It’s a weekday morning at Ascension Via Christi St. Francis in Wichita.
Notice has gone out and the call has been heard.
Hundreds of Ascension Via Christi associates from across all departments and floors of the Level 1 Trauma Center have lined the third-floor halls leading from a patient’s room in the Intensive Care Unit to the entrance of the Operating Room.
The associates have gathered for a Transplant Honor Walk. It's the final act of respect given in recognition of donor heroes and their families — those who have chosen to give the gift of life through organ, eye and tissue donation to benefit others who are waiting for help.
The time has come.
The donor patient and their family are escorted from the ICU, accompanied by Surgical Services, Respiratory Care, Nursing and Midwest Transplant Network team members. The group makes its way, turning down five hallways to the OR.

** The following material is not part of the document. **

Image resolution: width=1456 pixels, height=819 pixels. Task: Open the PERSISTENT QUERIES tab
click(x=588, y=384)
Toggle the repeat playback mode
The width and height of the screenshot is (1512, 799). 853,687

Each step of the way, associates stand silently in tribute to this patient and family. Leaders and frontline associates, chaplains, Nursing staff and students, Security officers, Rehabilitation and Laboratory staff, social workers, health unit clerks, office staff, countless Surgery associates and many others are present. They demonstrate support for the family in a final act of compassion, care and closure.
Ascension Via Christi’s Transplant Honor Walk began with an idea in fall of 2018. Inspired by programs at other hospitals around the country, Allan Thomas, Respiratory Care manager, brought the desire forward to Ascension Via Christi’s Wichita hospitals leadership. Met with enthusiastic support, an implementation team quickly came together and in partnership with Midwest Transplant Network, the first Honor Walk at St. Francis took place in November 2018.

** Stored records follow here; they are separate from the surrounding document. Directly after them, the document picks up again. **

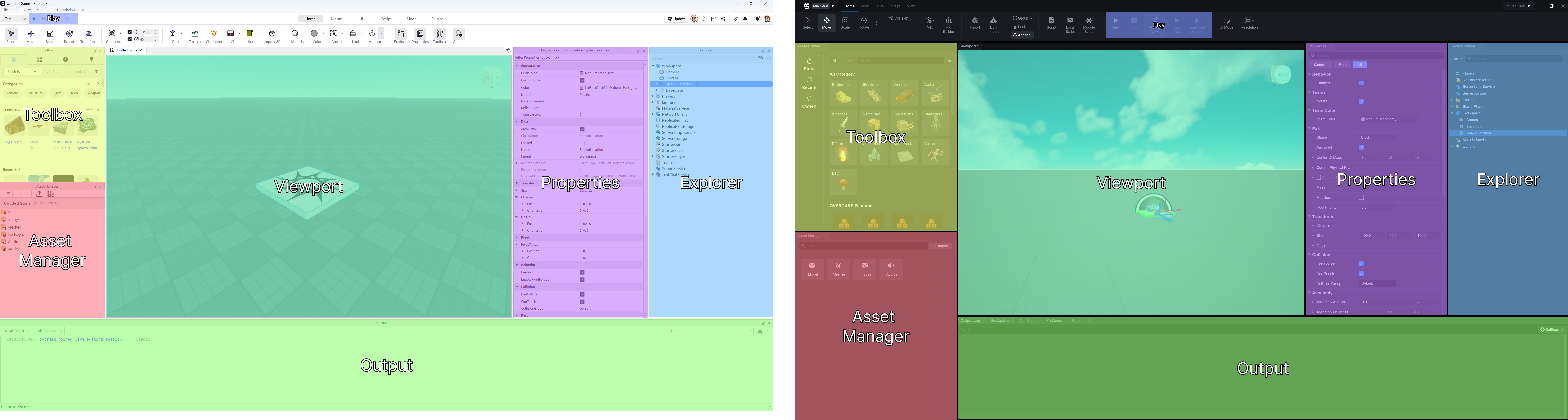Uncheck the Neutral checkbox under Teams
The height and width of the screenshot is (420, 1568).
pyautogui.click(x=1361, y=102)
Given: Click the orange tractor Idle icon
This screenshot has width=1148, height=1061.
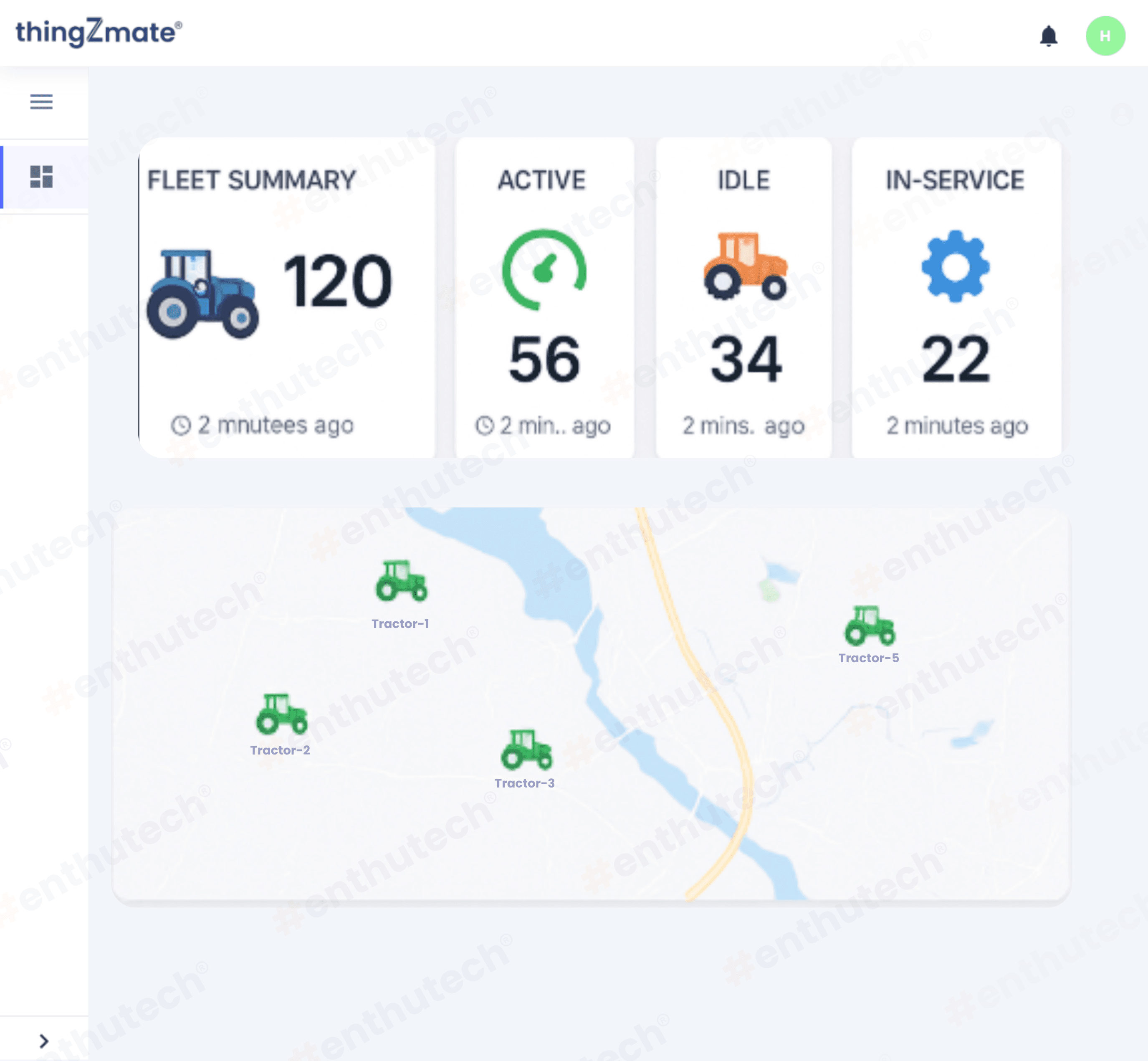Looking at the screenshot, I should 744,265.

When a patient becomes a donor at St. Francis and the date and time for the surgery is set, internal notification is made through various ways including by page, email, text, word of mouth, etc.
“We would love to have more associates join us,” Thomas says. “We’re especially in need of more associates for evening and weekend Honor Walks. We ask people to be a good teammate and cover for your co-worker who wants to go.”

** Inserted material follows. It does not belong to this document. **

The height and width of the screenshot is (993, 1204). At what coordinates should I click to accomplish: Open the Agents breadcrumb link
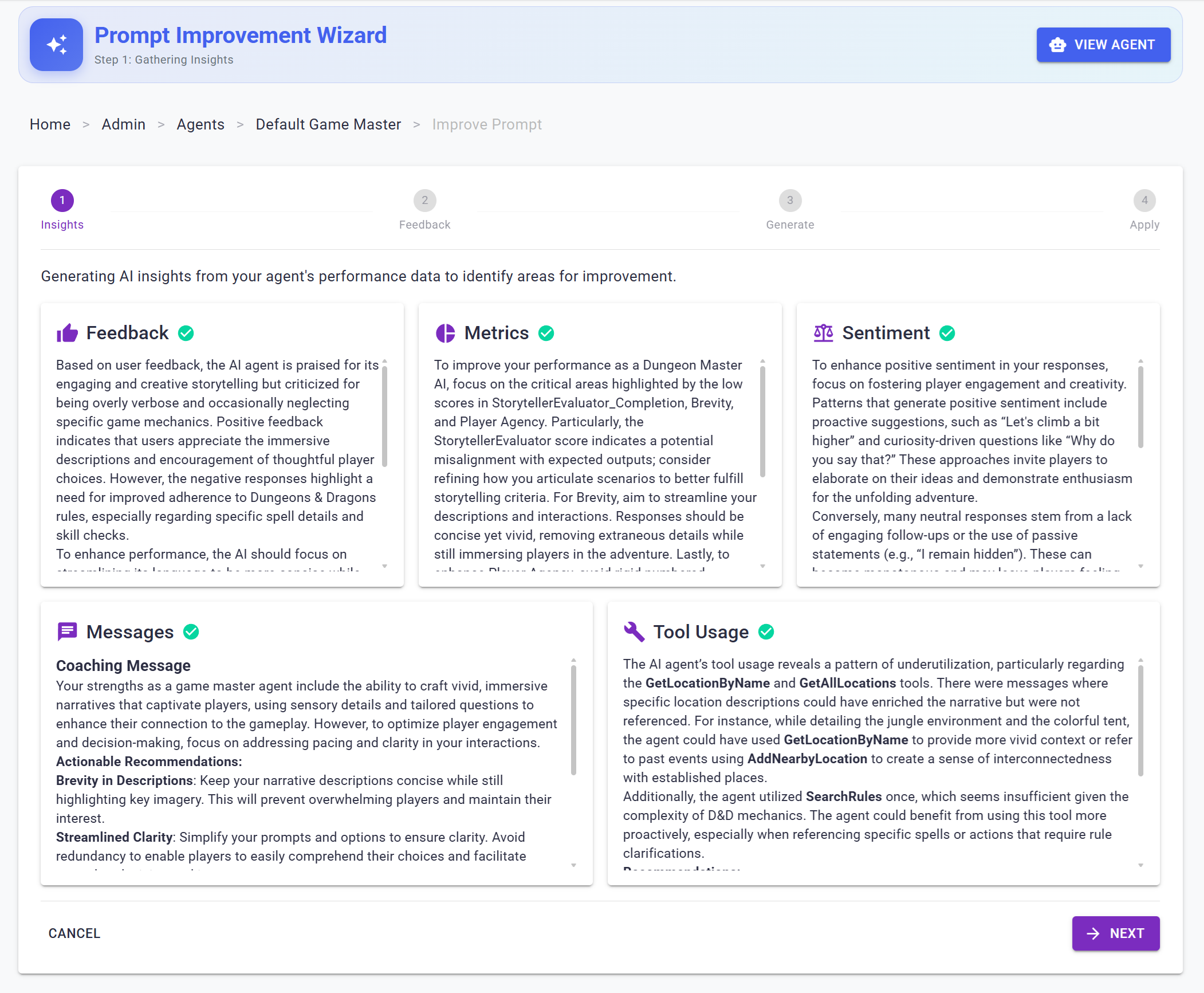pyautogui.click(x=200, y=124)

The Honor Walk process continues to be refined, says Melanie Northcutt, Respiratory Care specialist. Organizers have enhanced communications to alert more staff of upcoming Honor Walks and are developing cards to give to families and friends visiting other patients in the unit so they understand what is happening when they see people starting to gather.
“The Philanthropy Department has graciously given us a grant to purchase supplies for the Honor Walk,” says Northcutt. “We plan to purchase battery-powered tea lights staff can hold during the walk to help create the respectful and reverent atmosphere for the patient and family. We are also looking at purchasing flags that could be presented to donors who are veterans.”
The grant was made possible by the generosity of associates who gave to the "area of greatest need" in One Community, the annual joint fundraising campaign for Ascension Via Christi Philanthropy and United Way of the Plains.
The goal of the Honor Walk is to have as many associates as possible line the hallways as the donor hero is escorted from the ICU to the entrance of the OR, says Thomas.
“It is an amazing and humbling experience,” he says.